----- DATA SHOWN

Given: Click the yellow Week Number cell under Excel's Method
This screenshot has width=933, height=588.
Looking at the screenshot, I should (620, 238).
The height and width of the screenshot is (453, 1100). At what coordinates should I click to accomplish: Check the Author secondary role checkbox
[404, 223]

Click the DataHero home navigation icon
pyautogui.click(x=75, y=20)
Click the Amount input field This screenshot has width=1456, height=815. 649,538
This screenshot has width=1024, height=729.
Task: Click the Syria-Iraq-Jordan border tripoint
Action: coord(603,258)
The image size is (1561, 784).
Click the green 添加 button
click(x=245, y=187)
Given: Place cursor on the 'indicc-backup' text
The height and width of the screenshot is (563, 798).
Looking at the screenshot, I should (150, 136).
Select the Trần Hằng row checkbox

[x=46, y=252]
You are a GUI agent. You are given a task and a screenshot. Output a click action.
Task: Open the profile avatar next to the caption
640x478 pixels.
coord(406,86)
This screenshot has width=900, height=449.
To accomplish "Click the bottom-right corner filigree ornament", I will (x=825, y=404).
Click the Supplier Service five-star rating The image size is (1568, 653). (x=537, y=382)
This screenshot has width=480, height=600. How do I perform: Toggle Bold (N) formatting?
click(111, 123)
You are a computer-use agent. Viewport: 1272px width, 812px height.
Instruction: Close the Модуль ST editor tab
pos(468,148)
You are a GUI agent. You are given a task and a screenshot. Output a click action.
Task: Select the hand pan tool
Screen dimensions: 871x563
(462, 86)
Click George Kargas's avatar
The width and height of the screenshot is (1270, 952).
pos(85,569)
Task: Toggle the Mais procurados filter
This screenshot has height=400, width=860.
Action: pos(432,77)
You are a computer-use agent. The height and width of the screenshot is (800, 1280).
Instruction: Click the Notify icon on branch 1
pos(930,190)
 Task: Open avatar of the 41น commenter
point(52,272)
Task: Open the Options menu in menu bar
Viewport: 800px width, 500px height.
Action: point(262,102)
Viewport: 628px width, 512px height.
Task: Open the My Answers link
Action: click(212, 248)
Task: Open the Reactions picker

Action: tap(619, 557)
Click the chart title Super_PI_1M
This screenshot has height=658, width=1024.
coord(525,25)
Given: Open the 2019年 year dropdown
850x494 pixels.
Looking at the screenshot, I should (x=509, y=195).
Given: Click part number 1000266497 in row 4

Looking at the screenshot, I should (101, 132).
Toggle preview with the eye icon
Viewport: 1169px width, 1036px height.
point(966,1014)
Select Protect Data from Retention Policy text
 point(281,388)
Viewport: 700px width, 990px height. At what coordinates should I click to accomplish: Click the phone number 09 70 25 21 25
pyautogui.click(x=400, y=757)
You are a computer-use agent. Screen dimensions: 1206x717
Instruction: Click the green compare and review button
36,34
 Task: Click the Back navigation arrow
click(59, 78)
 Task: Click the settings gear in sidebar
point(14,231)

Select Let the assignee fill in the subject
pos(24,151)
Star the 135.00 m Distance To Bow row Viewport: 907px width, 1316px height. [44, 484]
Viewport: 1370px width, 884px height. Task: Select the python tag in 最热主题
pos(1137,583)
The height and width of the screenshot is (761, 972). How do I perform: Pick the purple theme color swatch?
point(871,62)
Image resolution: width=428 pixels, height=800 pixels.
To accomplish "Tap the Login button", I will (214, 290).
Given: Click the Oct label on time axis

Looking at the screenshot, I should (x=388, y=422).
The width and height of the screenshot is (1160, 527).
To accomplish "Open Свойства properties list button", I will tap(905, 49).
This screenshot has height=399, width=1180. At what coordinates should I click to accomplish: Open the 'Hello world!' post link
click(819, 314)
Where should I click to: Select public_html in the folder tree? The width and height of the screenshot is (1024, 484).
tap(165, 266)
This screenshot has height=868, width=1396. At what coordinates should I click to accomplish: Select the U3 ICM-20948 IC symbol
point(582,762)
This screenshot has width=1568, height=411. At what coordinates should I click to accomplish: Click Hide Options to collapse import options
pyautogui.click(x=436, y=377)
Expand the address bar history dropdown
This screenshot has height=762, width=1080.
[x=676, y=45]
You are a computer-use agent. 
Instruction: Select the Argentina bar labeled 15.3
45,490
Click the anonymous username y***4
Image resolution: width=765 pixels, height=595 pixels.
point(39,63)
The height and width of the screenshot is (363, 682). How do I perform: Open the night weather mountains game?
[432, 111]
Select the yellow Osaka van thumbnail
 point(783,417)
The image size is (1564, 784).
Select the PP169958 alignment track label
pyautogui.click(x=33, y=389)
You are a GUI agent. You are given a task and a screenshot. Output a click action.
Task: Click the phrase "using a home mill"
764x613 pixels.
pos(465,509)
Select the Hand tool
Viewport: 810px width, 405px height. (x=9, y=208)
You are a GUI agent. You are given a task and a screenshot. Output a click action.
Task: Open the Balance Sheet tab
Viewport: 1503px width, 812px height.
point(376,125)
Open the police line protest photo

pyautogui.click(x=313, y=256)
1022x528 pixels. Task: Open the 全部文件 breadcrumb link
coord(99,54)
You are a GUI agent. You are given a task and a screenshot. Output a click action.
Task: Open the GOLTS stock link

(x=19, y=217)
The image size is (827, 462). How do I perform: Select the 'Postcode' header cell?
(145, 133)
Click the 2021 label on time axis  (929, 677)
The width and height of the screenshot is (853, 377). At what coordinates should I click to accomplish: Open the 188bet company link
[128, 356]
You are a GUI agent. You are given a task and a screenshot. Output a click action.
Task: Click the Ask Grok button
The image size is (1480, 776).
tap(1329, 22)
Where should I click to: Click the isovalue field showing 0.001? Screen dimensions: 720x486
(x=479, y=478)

----------

• WHAT TO PRODUCE: All of the entries above need to be reproduced exactly.

• RESPONSE:
Given: Click the yellow Week Number cell under Excel's Method
This screenshot has width=933, height=588.
Looking at the screenshot, I should (620, 238).
The height and width of the screenshot is (453, 1100). At what coordinates should I click to accomplish: Check the Author secondary role checkbox
[404, 223]

Click the DataHero home navigation icon
pyautogui.click(x=75, y=20)
Click the Amount input field This screenshot has width=1456, height=815. 649,538
This screenshot has width=1024, height=729.
Task: Click the Syria-Iraq-Jordan border tripoint
Action: coord(603,258)
The image size is (1561, 784).
Click the green 添加 button
click(x=245, y=187)
Given: Place cursor on the 'indicc-backup' text
The height and width of the screenshot is (563, 798).
Looking at the screenshot, I should (150, 136).
Select the Trần Hằng row checkbox

[x=46, y=252]
You are a GUI agent. You are given a task and a screenshot. Output a click action.
Task: Open the profile avatar next to the caption
640x478 pixels.
coord(406,86)
This screenshot has width=900, height=449.
To accomplish "Click the bottom-right corner filigree ornament", I will (x=825, y=404).
Click the Supplier Service five-star rating The image size is (1568, 653). (x=537, y=382)
This screenshot has width=480, height=600. How do I perform: Toggle Bold (N) formatting?
click(111, 123)
You are a computer-use agent. Viewport: 1272px width, 812px height.
Instruction: Close the Модуль ST editor tab
pos(468,148)
You are a GUI agent. You are given a task and a screenshot. Output a click action.
Task: Select the hand pan tool
Screen dimensions: 871x563
(462, 86)
Click George Kargas's avatar
The width and height of the screenshot is (1270, 952).
pos(85,569)
Task: Toggle the Mais procurados filter
This screenshot has height=400, width=860.
Action: pos(432,77)
You are a computer-use agent. The height and width of the screenshot is (800, 1280).
Instruction: Click the Notify icon on branch 1
pos(930,190)
 Task: Open avatar of the 41น commenter
point(52,272)
Task: Open the Options menu in menu bar
Viewport: 800px width, 500px height.
Action: point(262,102)
Viewport: 628px width, 512px height.
Task: Open the My Answers link
Action: click(212, 248)
Task: Open the Reactions picker

Action: tap(619, 557)
Click the chart title Super_PI_1M
This screenshot has height=658, width=1024.
coord(525,25)
Given: Open the 2019年 year dropdown
850x494 pixels.
Looking at the screenshot, I should (x=509, y=195).
Given: Click part number 1000266497 in row 4

Looking at the screenshot, I should (101, 132).
Toggle preview with the eye icon
Viewport: 1169px width, 1036px height.
point(966,1014)
Select Protect Data from Retention Policy text
 point(281,388)
Viewport: 700px width, 990px height. At what coordinates should I click to accomplish: Click the phone number 09 70 25 21 25
pyautogui.click(x=400, y=757)
You are a computer-use agent. Screen dimensions: 1206x717
Instruction: Click the green compare and review button
36,34
 Task: Click the Back navigation arrow
click(59, 78)
 Task: Click the settings gear in sidebar
point(14,231)

Select Let the assignee fill in the subject
pos(24,151)
Star the 135.00 m Distance To Bow row Viewport: 907px width, 1316px height. [44, 484]
Viewport: 1370px width, 884px height. Task: Select the python tag in 最热主题
pos(1137,583)
The height and width of the screenshot is (761, 972). How do I perform: Pick the purple theme color swatch?
point(871,62)
Image resolution: width=428 pixels, height=800 pixels.
To accomplish "Tap the Login button", I will (214, 290).
Given: Click the Oct label on time axis

Looking at the screenshot, I should (x=388, y=422).
The width and height of the screenshot is (1160, 527).
To accomplish "Open Свойства properties list button", I will tap(905, 49).
This screenshot has height=399, width=1180. At what coordinates should I click to accomplish: Open the 'Hello world!' post link
click(819, 314)
Where should I click to: Select public_html in the folder tree? The width and height of the screenshot is (1024, 484).
tap(165, 266)
This screenshot has height=868, width=1396. At what coordinates should I click to accomplish: Select the U3 ICM-20948 IC symbol
point(582,762)
This screenshot has width=1568, height=411. At what coordinates should I click to accomplish: Click Hide Options to collapse import options
pyautogui.click(x=436, y=377)
Expand the address bar history dropdown
This screenshot has height=762, width=1080.
[x=676, y=45]
You are a computer-use agent. 
Instruction: Select the Argentina bar labeled 15.3
45,490
Click the anonymous username y***4
Image resolution: width=765 pixels, height=595 pixels.
point(39,63)
The height and width of the screenshot is (363, 682). How do I perform: Open the night weather mountains game?
[432, 111]
Select the yellow Osaka van thumbnail
 point(783,417)
The image size is (1564, 784).
Select the PP169958 alignment track label
pyautogui.click(x=33, y=389)
You are a GUI agent. You are given a task and a screenshot. Output a click action.
Task: Click the phrase "using a home mill"
764x613 pixels.
pos(465,509)
Select the Hand tool
Viewport: 810px width, 405px height. (x=9, y=208)
You are a GUI agent. You are given a task and a screenshot. Output a click action.
Task: Open the Balance Sheet tab
Viewport: 1503px width, 812px height.
point(376,125)
Open the police line protest photo

pyautogui.click(x=313, y=256)
1022x528 pixels. Task: Open the 全部文件 breadcrumb link
coord(99,54)
You are a GUI agent. You are given a task and a screenshot. Output a click action.
Task: Open the GOLTS stock link

(x=19, y=217)
The image size is (827, 462). How do I perform: Select the 'Postcode' header cell?
(145, 133)
Click the 2021 label on time axis  (929, 677)
The width and height of the screenshot is (853, 377). At what coordinates should I click to accomplish: Open the 188bet company link
[128, 356]
You are a GUI agent. You are given a task and a screenshot. Output a click action.
Task: Click the Ask Grok button
The image size is (1480, 776).
tap(1329, 22)
Where should I click to: Click the isovalue field showing 0.001? Screen dimensions: 720x486
(x=479, y=478)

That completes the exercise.